Voila pour la définition… Maintenant, passons aux propriétés des systèmes – vu que c’est grâce à celles-ci que nous pouvons bâtir des stratégies d’accompagnement…

Quelques propriétés des systèmes

Je ne vais pas me lancer dans l’énumération de toutes les propriétés d’un système… Juste 6 d’entre elles qui retiennent mon attention.

La totalité

De cette propriété viennent deux caractéristiques des systèmes:

  • La première est qu’un système ne se limite pas à la somme de ses parties. Parce que tous les éléments sont en interaction, celles-ci modifient et contribuent à la définition du système.
  • De plus, parce qu’un système est un ensemble d’éléments liés, tout changement d’un des éléments engendre un changement de l’ensemble des parts du système et le système lui-même.

L’émergence et l’adaptation

Un système étant ouvert, il se maintient dans l’adaptation aux changements issus des perturbations internes et externes. Tout ne peut être anticipé, surtout lorsqu’il est question des perturbations externes; les changements générés par des informations externes au système pourra forcer soit:

  • L’utilisation des règles de fonctionnement pré-existantes (régulation) pour maintenir son autonomie,
  • l’émergence de nouvelles règles de fonctionnement, interactions, qui touchera le système si celles disponibles ne sont pas suffisantes pour maintenir l’autonomie du  système.

L’équifinalité et multifinalité

Ces deux notions invalident toute utilité de rechercher les “root causes” aux situations :

  • Différents changements peuvent engendrer la même fin, surtout si le système est particulièrement bien régulé. C’est le principe d’équifinalité. Si on part de la fin pour expliquer un événement, on risque fortement d’identifier une mauvaise situation “de départ”, par l’entremise de nos croyances, biais, histoire qui teinteront notre “parcours en arrière”. Ainsi, les travaux sur les “root causes” parlent souvent plus de l’expérience des intervenants que de la situation étudiée.
  • Un même changement peut produire différentes fins. Tout simplement parce que le changement, au sein d’un système, va également être en interaction avec les changements externes au système, où à d’autres changements internes à celui-ci. On peut intuiter par là même qu’une solution qui a fonctionné un moment donné ne fonctionnera plus un peu plus tard.

L’homéostasie

Sujet déjà abordé dans cet article, l’homéostasie est à relier avec la propriété d’équifinalité des systèmes.
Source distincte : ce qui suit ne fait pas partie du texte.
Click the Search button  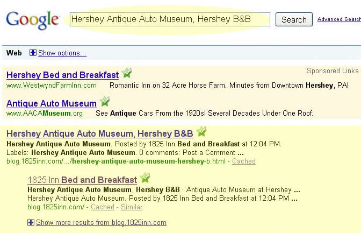tap(294, 19)
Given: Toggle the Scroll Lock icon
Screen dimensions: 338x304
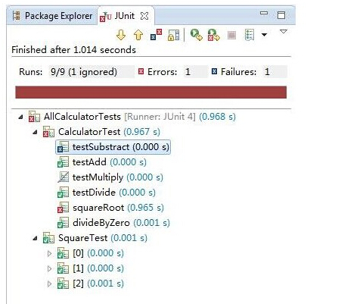Looking at the screenshot, I should (174, 35).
Tant qu’il n’y a pas eu une émergence de nouvelles règles de fonctionnement du système, celui-ci tendra à retrouver son état “normal”. Un système est en changement permanent – parce que vivant – tout en se maintenant de manière autonome autour de sa finalité propre.

L’interactivité

Tous les éléments du système sont en interaction avec les autres, directement ou indirectement. Et le système est en interaction avec son environnement, ce qui revient à dire que tous les éléments d’un système sont en interaction directement ou indirectement avec l’écosystème du système.

Cela revient à dire qu’il est inutile de penser “isoler” un problème pour le traiter, puisque ce problème est en lien avec l’ensemble des éléments, et impacte l’ensemble des éléments. Un problème donné peut, d’ailleurs, être identifié comme tel pour un ou plusieurs éléments du système, et considéré à l’inverse comme un bien-fait pour d’autres. Ces derniers peuvent, d’ailleurs, par le mécanisme de feedback, maintenir le dit-problème, afin de continuer à bénéficier des retombées positives que ce problème créent pour eux.

Causalité circulaire

Par l’ensemble des propriétés précédentes, on peut comprendre que le principe cartésien “cause -> conséquence” est erroné. Chaque changement d’un élément engendre des réactions de l’ensemble des éléments du système, qui reviendront vers le premier et l’amènera à y réagir, et ainsi de suite.

La cause finit par devenir la conséquence d’elle-même.